Best Answer Peter_L, 17 November 2017 - 05:42 PM

 

So you're saying I would likely get the best results from breeding both of the crosses with each other? I had assumed that perhaps continually crossing a "purebred" so to speak with a crossbreed might be the best way to dial in the traits I want. You're correct though with the characteristics I might get, maybe I just get a more mild superhot instead of a a larger one. I wish there were a way to accurately calculate this.

 

 

Thanks for the reply!

 

Well, I was suggesting that you should add that combination to your other listed crosses. It's really difficult to accurately predict the outcome so it's just to play the numbers game and give yourself a better chance.

 

Allowing the original F1s to self-pollinate is also arguably the easiest cross to do (just put a mesh bag over the plant if it's outside - verses collecting pollen and clipping stamens, etc.) so there's no reason not to do it.

 

There is some literature on pepper genetics, some is easy to find, some is hard.
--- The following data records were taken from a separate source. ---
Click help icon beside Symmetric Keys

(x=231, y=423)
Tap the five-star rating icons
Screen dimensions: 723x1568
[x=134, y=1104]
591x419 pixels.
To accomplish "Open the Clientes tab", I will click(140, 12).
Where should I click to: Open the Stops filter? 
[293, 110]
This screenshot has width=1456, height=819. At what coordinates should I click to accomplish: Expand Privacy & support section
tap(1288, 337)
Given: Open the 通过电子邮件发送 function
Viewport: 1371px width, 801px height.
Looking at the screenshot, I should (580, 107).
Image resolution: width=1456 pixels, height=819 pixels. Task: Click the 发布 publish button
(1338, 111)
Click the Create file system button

If you want some specific scientific literature on the subject I could help you out (fair warning - it's complicated).

 

The dominant traits are usually for small, medium spicy, and red mature fruit. (Maybe S/s for size; P/p for spicy)

 

To be super simplistic Superhots are SS and PP and Bell pepper is ss and pp

 

F1 = Ss and Pp which is still a small hot fruit

 

F2 will look like this: ~56% are small hot fruit, ~19% are large hot fruit, ~19% are small no heat fruit, ~6% are large no heat fruit. Only ~19% of your plants will have what you want.

 

Obviously it's way more complicated multiple genes code for size and shape and multiple more are related to capsaicin production. Might be that only ~5% of F2 plants have close to what you are looking for.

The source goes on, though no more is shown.